--- Compiti ---
1/ Rispondi in base al testo su «Il popolo russo in guerra»:
(a) Fino a quale anno l'Autrice rimase al fronte come infermiera?
(b) In quale città e in quale anno l'opera uscì in volume?
(c) Di chi sono le voci che si incontrano sfogliando il testo?
2/ Continua il testo su «Il popolo russo in guerra» dopo la sua ultima frase.

--- Testo del documento ---
======

L’Autrice di queste pagine, allo scoppio della Grande guerra, si recò al fronte come infermiera, restandovi fino al 1916. Da questa esperienza nacque “Il popolo russo in guerra” che uscì prima su una rivista e poi in volume a Kiev, nel 1917, in mezzo alle due rivoluzioni, quella di febbraio e quella d’ottobre. Accolto con favore dagli intellettuali del tempo (in particolare da Aleksandr Block e Maksim Gorkij), fu subito tradotto in inglese, francese e tedesco. Nel 1928, però, per la critica di quel periodo, non venne più ristampato in Urss, fino al 1990.


Sfogliando il testo, non troviamo lo sguardo personale dell’Autrice sulla guerra, bensì le voci di decine di soldati senza nome, contadini e operai, in combattimenti che ai loro occhi appaiono incomprensibili e destinati da lì a breve a trasformarsi in lotta di classe. Refrattaria all’enfasi patriottica, la Fedorcenko si fa interprete di una umanità subalterna e sofferente.

======

[Voci del dataset]

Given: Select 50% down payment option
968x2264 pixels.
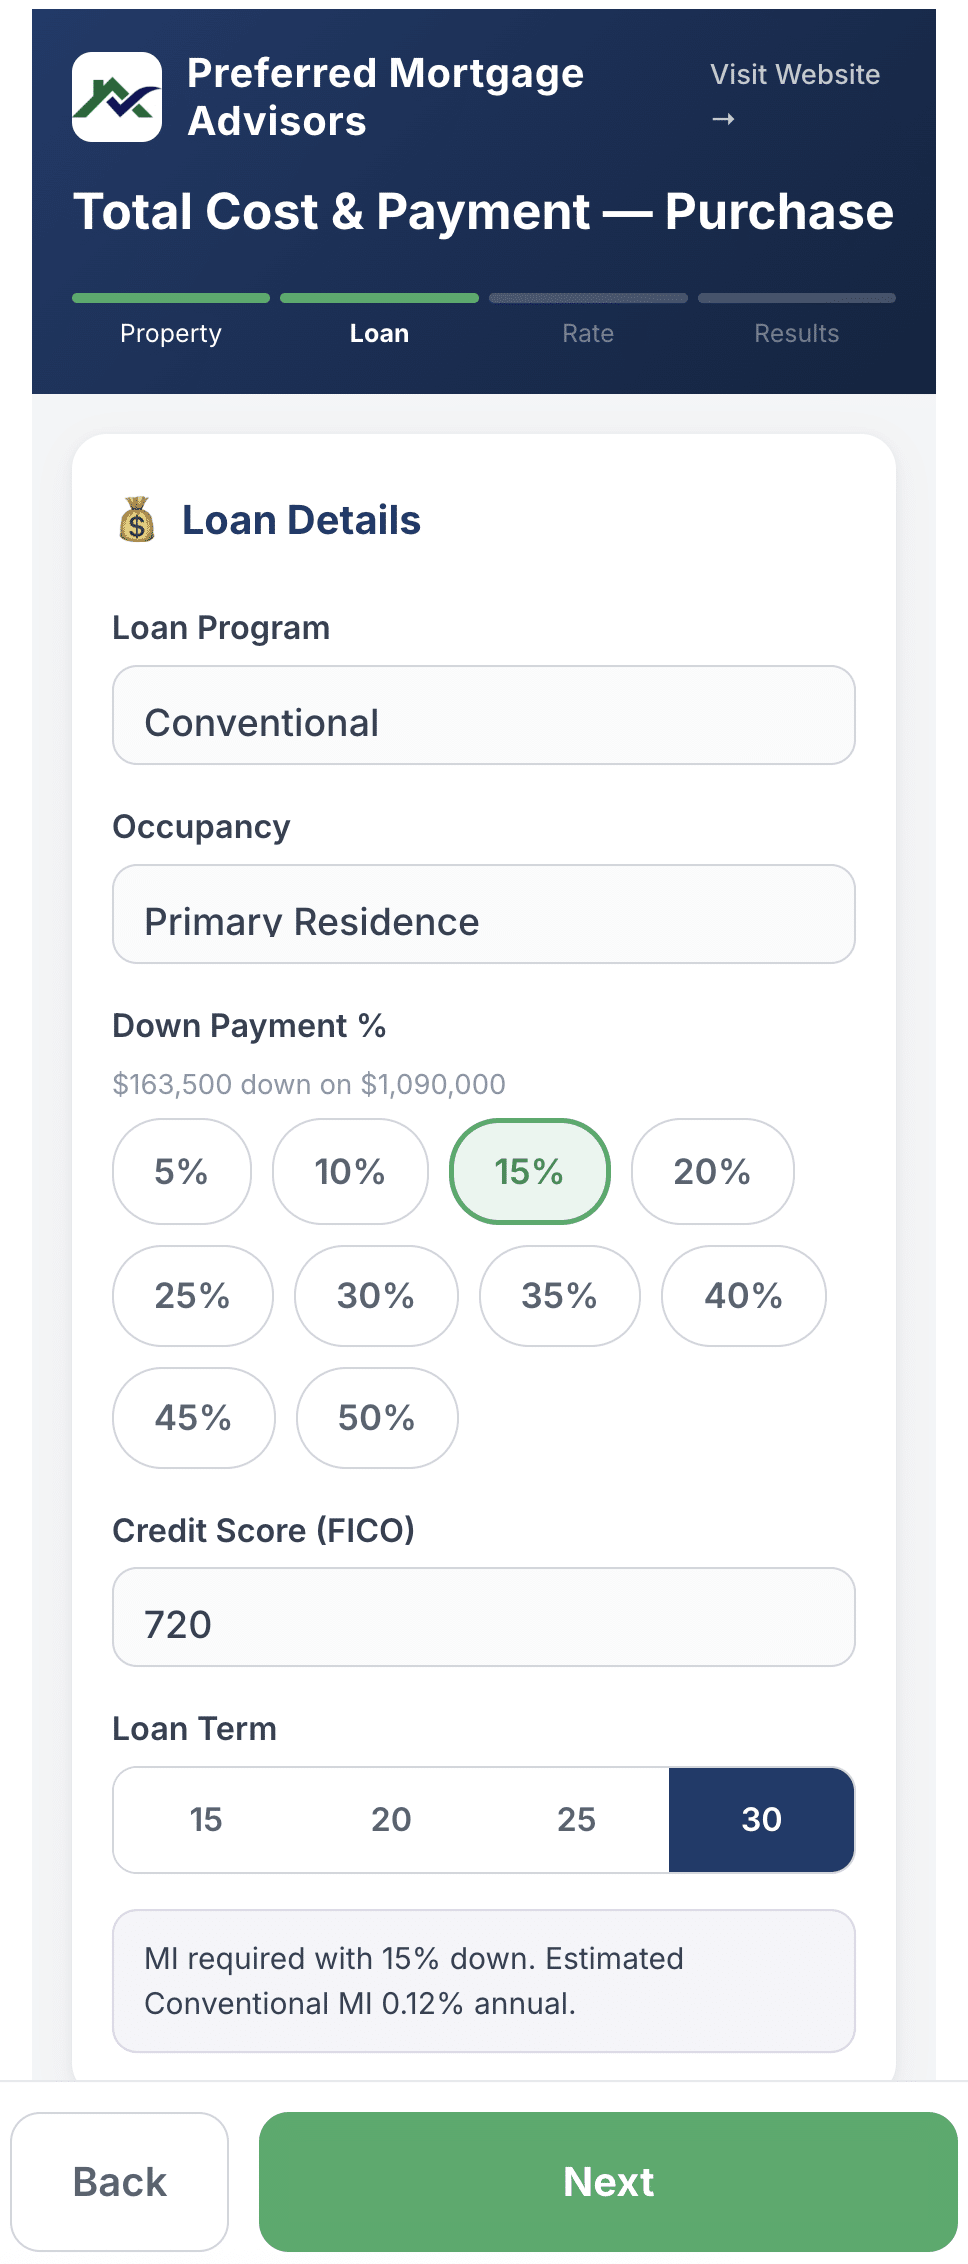Looking at the screenshot, I should 377,1418.
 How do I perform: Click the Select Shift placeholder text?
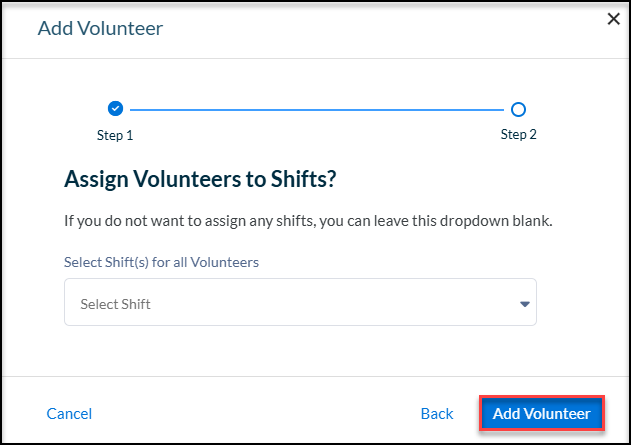115,304
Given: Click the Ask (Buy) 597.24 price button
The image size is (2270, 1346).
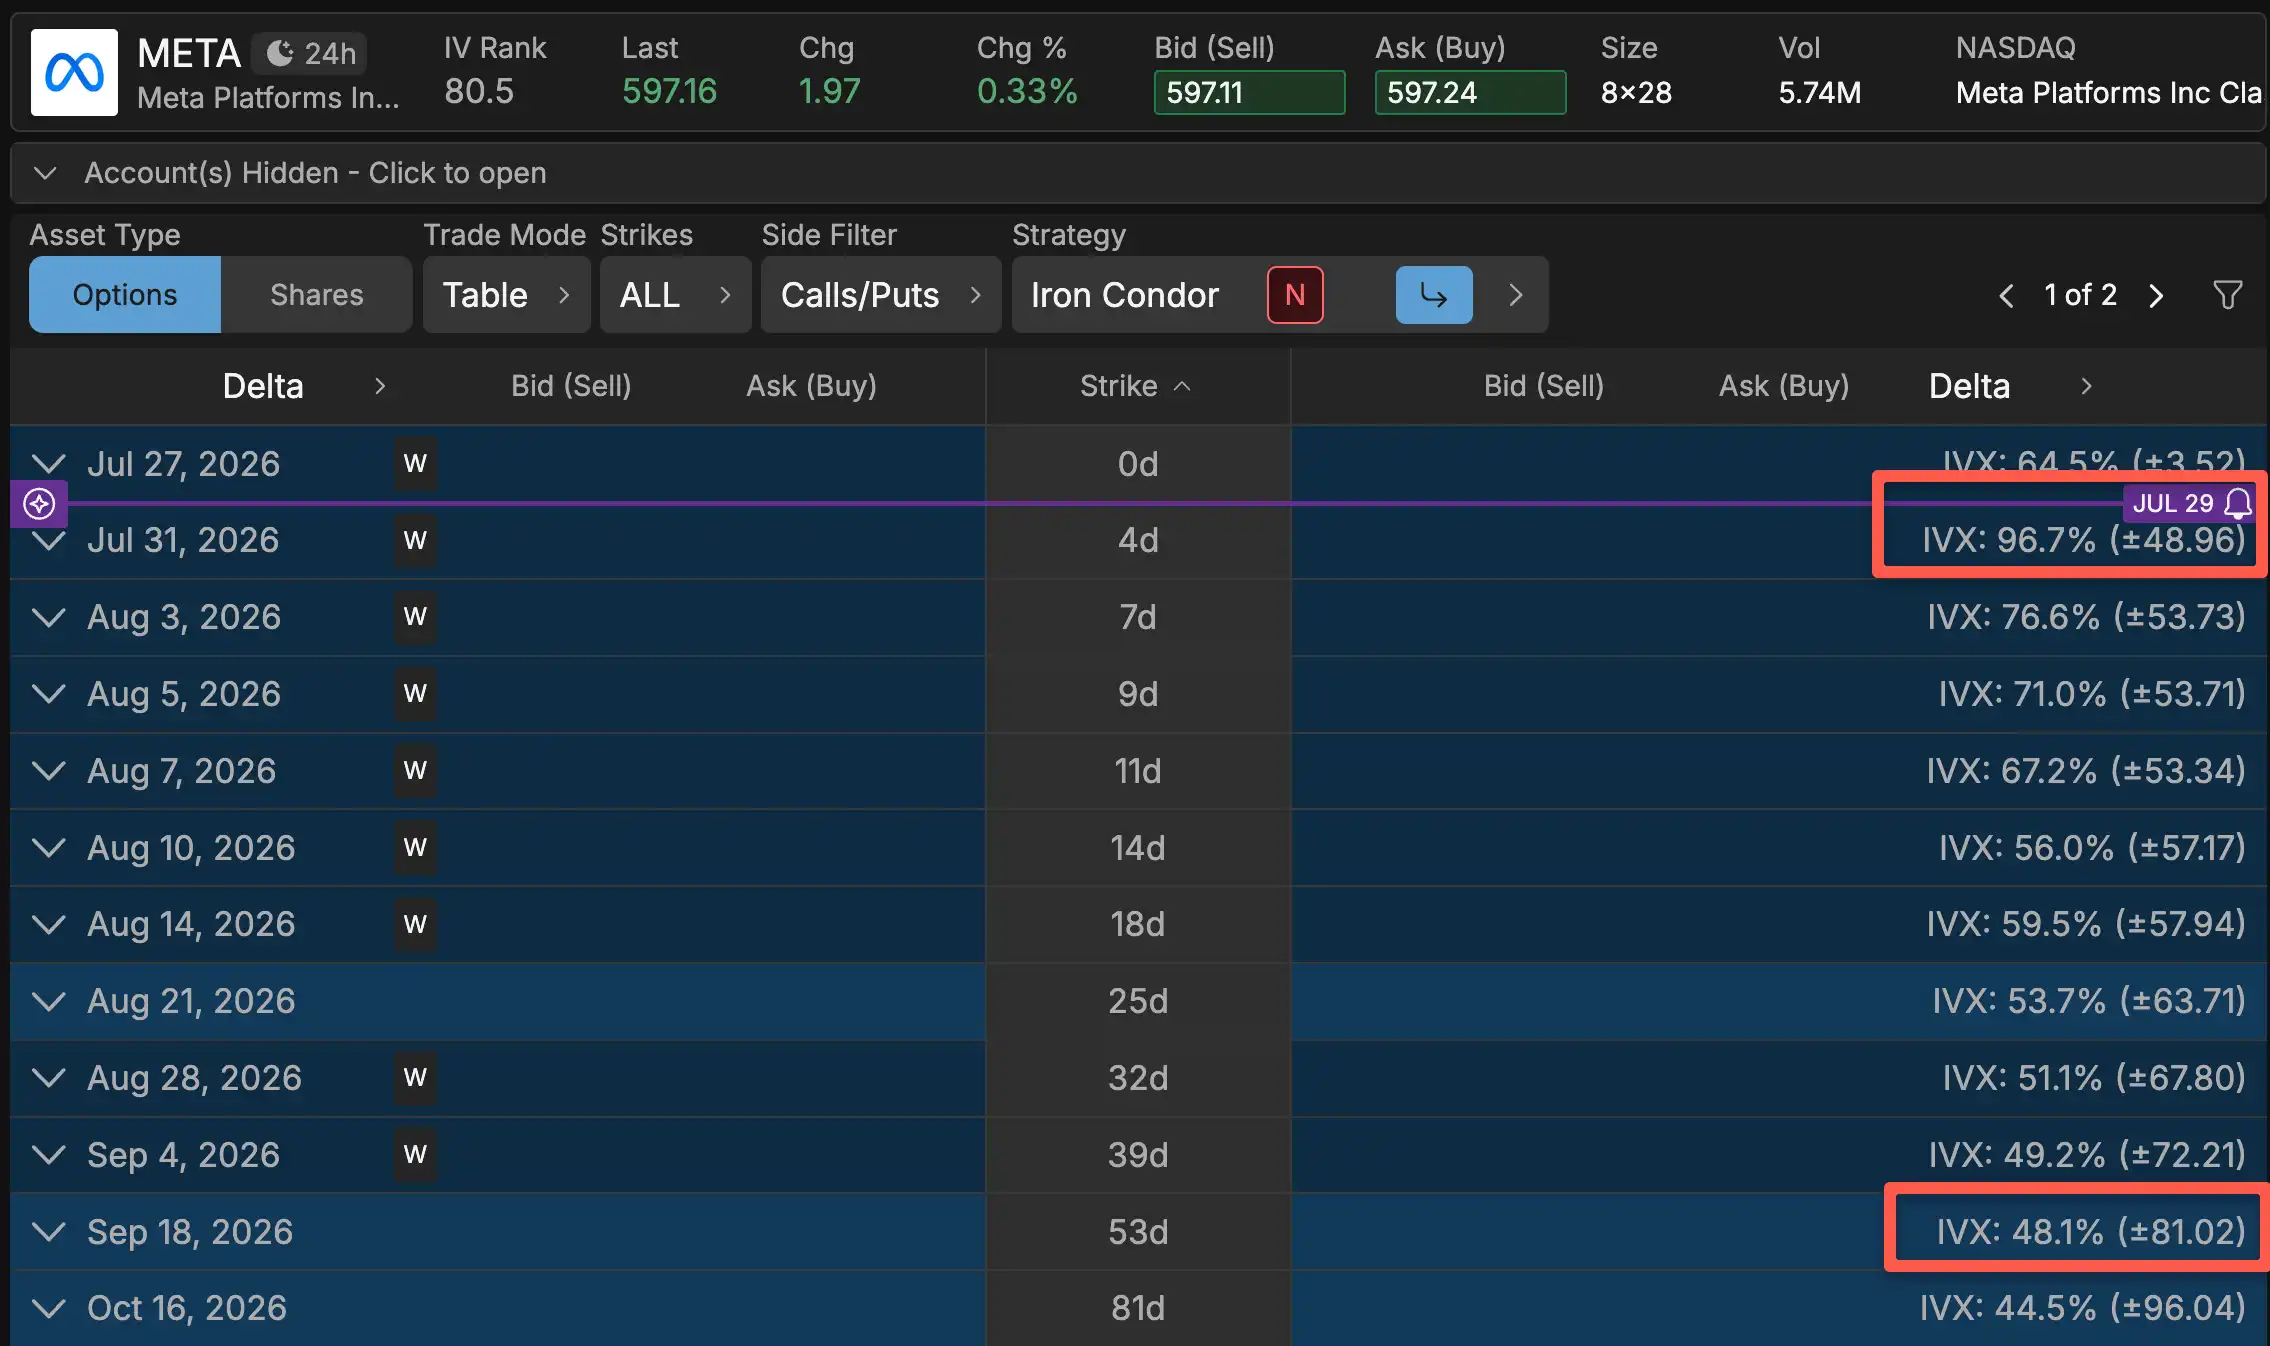Looking at the screenshot, I should click(1470, 93).
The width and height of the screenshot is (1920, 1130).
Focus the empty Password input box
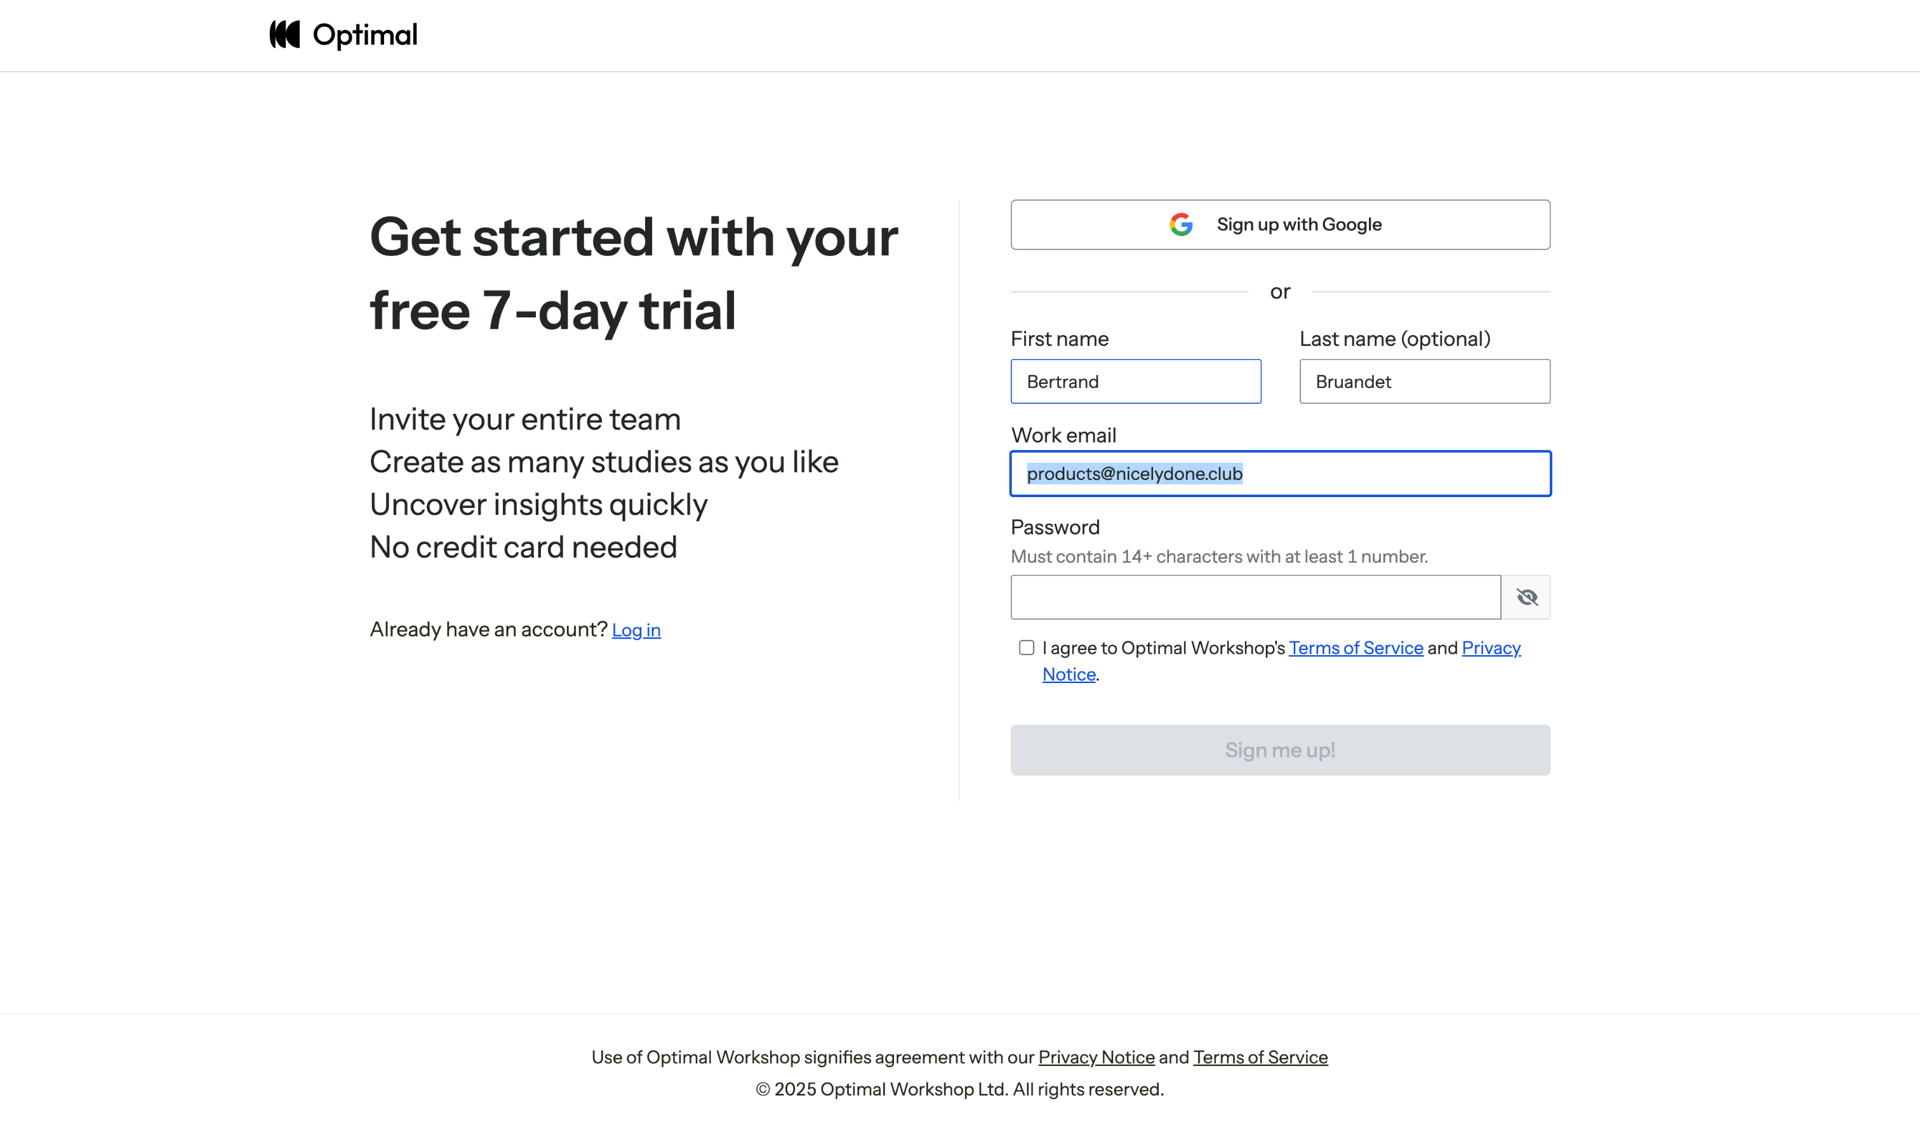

======

--- Risultati dei compiti ---
1/
(a) Fino al 1916.
(b) A Kiev, nel 1917.
(c) Di decine di soldati senza nome, contadini e operai.

2/
Ricostruendo nel 1927, a distanza di dieci anni, la genesi del libro, la Fedorcenko (Autrice di storie per l’infanzia) ricordò l’insofferenza provata a Mosca, nell’estate 1916, al suo rientro in convalescenza dal fronte, dopo aver prestato servizio per un anno e otto mesi: “mi sono messa a leggere di tutto e tutto mi pareva illeggibile. In versi e in prosa… Da qui la decisione di scrivere nient’altro che la verità sulla guerra, anche se a scrivere tutta la verità non ci sarei mai riuscita”. Una scelta che comportò, per la scrittrice, non solo la rinuncia a forme letterarie “classiche”, come il diario o il romanzo (tentati sulle prime, senza successo), ma anche la messa tra parentesi del suo punto di vista. Così non commenta, non spiega, non ammaestra; si limita a orchestrare le varie voci, facendo risaltare “alcuni leitmotiv all’interno di una trama sonora che resta pervicacemente anonima, sovraindividuale, collettiva. In altri termini, riduce la propria presenza nel testo a un mero ruolo di regia”.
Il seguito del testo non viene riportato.